I hated Twilight, but that seems too easy.

I read Bret Easton Ellis's Less Than Zero on successive train rides and fucking hated the hell out of it, but I also somehow suspect that was the desired response. Ellis reads like the jaded 1980s version of Chuck Palahniuk, where instead of peppering the books with filthy sex and scatological shockery it's cheap glittery sex and general 1980s cokey debauchery, a look-how-beautiful-and-horrible caricature that not only pandered to feelings on that decade for those who began their hangover before it ended or sought to justify their darkest suspicions, but itself came to sort of strongly influence the way we reflected on it later—until everyone just got the hell over it and chucked most of the half-true narrative.
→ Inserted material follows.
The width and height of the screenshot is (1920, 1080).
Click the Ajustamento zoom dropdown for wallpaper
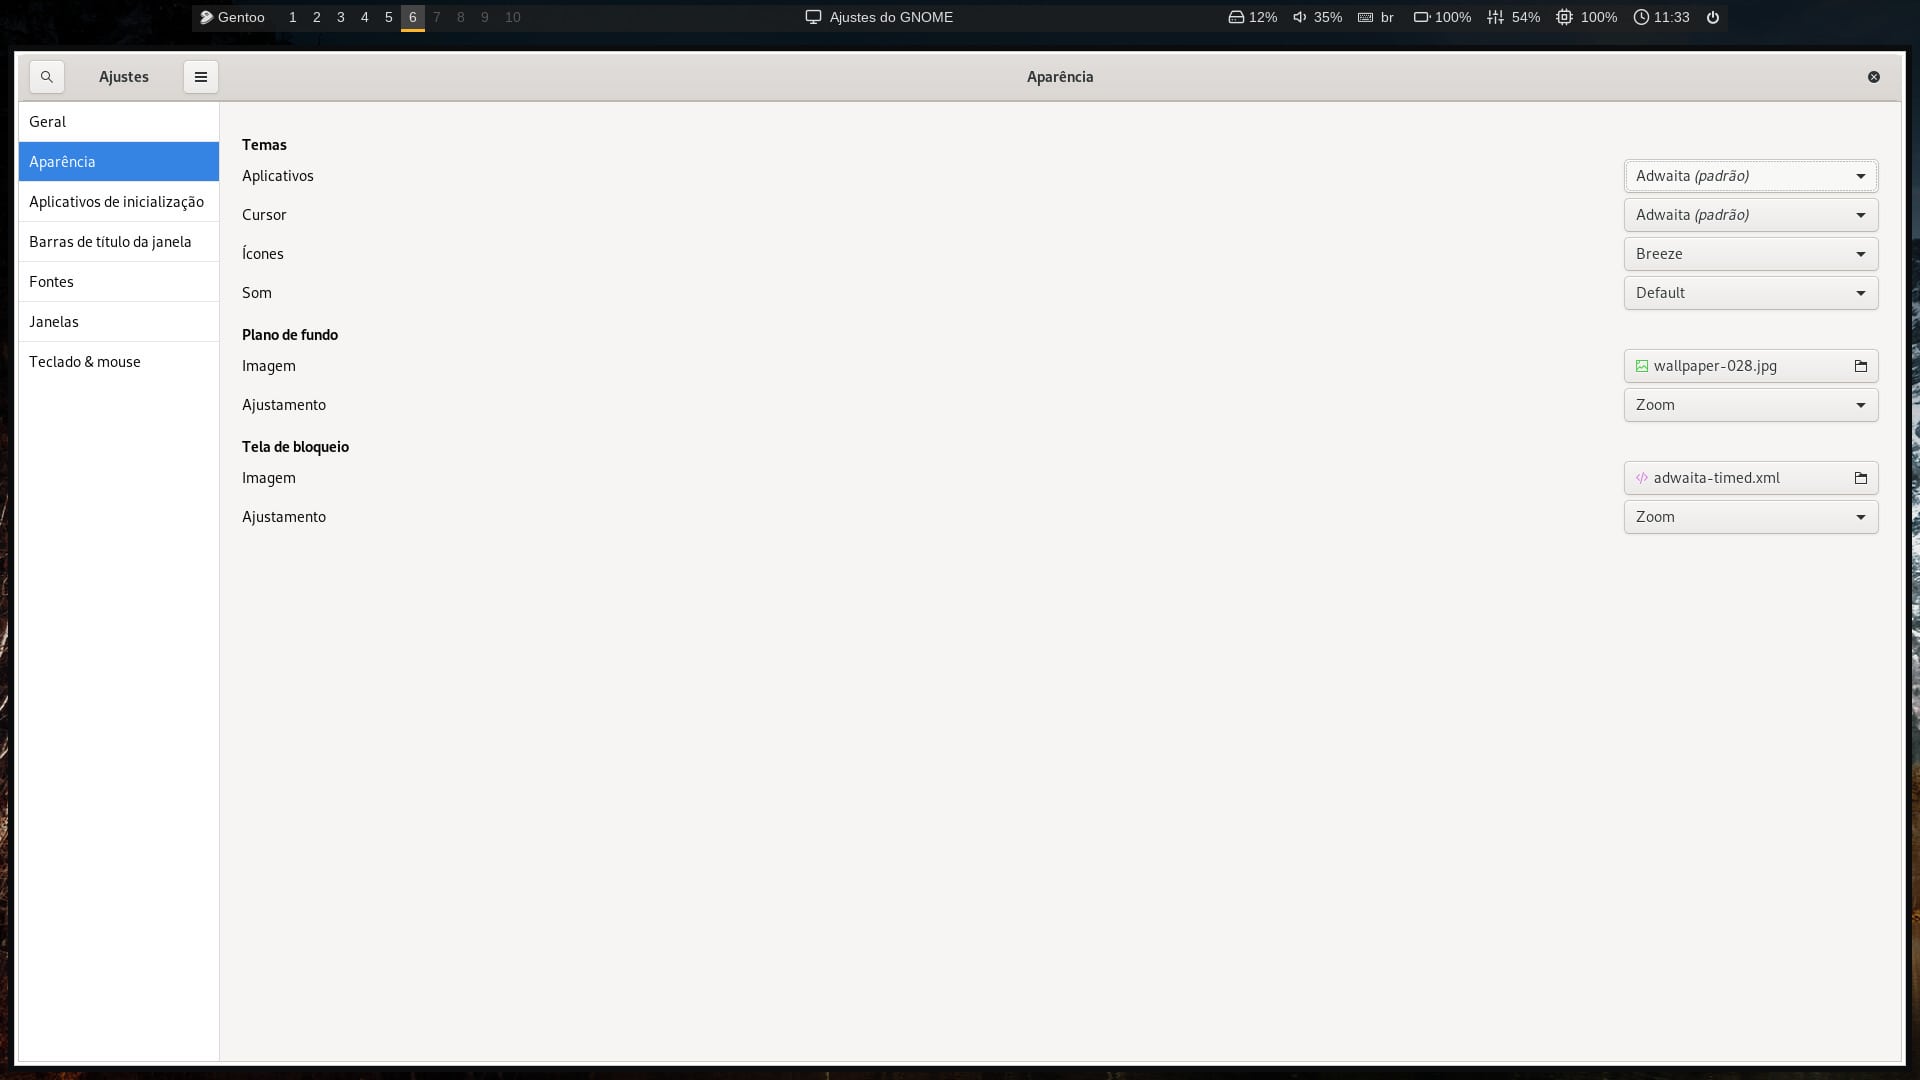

To that end, I can respect its accomplishment; as a read, it was an exhausting and monotonous slog from one gaudy set-piece filled with pointedly bland people to the next, as if to give readers time to pat their own backs and say to themselves, "How wonderful I am, that I am a real person who feels things, right?" But then I don't remember much of it, as this was so very long ago.

And while we're here, everything I've read by Palahniuk was awful, but Lullaby was probably the worst, treading as it did so perilously close to the line of supermarket check-out mass-market paperbacks in the sub-Koontz vein.